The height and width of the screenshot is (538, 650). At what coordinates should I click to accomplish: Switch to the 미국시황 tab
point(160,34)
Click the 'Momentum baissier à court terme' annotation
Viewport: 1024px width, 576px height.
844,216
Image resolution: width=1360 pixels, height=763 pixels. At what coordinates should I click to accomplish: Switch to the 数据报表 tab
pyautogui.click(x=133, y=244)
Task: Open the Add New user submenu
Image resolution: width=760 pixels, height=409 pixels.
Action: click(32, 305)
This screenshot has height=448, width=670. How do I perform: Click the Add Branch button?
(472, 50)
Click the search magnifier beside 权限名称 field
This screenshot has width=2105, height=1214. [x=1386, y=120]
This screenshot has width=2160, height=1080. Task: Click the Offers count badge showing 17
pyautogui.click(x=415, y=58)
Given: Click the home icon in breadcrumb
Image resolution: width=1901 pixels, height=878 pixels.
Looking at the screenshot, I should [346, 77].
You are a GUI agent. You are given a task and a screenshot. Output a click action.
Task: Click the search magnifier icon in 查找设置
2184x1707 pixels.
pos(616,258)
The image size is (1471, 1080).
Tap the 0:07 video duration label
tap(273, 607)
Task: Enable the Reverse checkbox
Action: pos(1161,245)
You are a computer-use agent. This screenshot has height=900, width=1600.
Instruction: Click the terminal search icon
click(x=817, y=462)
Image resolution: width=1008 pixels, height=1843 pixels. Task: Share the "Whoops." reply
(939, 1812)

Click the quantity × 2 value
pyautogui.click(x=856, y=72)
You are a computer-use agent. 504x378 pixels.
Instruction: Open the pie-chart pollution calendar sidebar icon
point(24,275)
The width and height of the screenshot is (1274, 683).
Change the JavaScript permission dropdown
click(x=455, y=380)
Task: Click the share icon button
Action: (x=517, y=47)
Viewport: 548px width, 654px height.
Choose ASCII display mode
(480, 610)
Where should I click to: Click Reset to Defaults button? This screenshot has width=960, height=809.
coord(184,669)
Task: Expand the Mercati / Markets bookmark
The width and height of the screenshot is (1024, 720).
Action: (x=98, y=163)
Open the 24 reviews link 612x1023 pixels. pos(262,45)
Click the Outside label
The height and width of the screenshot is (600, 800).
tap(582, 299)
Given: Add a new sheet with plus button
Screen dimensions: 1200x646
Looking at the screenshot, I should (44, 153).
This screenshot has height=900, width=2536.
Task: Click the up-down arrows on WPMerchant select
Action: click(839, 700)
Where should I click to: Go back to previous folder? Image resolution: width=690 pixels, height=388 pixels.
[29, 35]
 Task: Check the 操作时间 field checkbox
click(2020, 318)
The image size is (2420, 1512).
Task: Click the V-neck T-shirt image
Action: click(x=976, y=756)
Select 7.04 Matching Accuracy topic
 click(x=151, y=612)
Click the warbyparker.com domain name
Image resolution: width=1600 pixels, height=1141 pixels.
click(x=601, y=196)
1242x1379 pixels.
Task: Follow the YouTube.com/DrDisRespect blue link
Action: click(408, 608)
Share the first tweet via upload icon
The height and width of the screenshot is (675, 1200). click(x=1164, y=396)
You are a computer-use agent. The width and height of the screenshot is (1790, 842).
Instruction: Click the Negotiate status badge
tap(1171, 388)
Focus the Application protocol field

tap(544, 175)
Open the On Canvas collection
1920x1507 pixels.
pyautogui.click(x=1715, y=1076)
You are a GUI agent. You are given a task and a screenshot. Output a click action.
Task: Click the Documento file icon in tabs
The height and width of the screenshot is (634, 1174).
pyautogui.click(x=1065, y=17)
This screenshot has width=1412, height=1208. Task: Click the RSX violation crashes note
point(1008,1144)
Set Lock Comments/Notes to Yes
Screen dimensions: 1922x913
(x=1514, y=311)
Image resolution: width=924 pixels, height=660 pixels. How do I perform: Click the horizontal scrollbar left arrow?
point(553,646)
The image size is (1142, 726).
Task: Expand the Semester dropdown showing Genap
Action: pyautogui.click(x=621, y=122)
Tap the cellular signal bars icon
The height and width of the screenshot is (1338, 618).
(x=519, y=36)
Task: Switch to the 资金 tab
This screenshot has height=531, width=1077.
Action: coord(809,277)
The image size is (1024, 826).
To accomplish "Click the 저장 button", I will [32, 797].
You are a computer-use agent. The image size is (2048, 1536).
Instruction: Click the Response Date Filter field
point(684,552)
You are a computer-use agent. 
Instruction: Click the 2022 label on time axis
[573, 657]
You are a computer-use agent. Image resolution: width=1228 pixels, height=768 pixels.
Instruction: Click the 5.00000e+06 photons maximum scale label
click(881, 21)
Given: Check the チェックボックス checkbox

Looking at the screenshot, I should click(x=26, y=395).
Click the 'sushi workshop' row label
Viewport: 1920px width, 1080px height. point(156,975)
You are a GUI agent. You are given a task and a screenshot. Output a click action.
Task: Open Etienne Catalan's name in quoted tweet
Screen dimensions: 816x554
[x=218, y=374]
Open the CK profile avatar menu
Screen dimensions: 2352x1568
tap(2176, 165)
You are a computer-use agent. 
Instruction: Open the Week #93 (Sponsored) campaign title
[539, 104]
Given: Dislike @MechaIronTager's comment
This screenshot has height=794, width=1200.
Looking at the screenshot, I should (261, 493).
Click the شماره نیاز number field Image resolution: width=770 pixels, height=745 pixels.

════════════════

WRITTEN TASK: From the rows above, copy each line that contains the word "field". Match case exactly.

SOLVED EXERCISE:
Click the search magnifier beside 权限名称 field
 Task: Check the 操作时间 field checkbox
Focus the Application protocol field
Instruction: Click the Response Date Filter field
Click the شماره نیاز number field Image resolution: width=770 pixels, height=745 pixels.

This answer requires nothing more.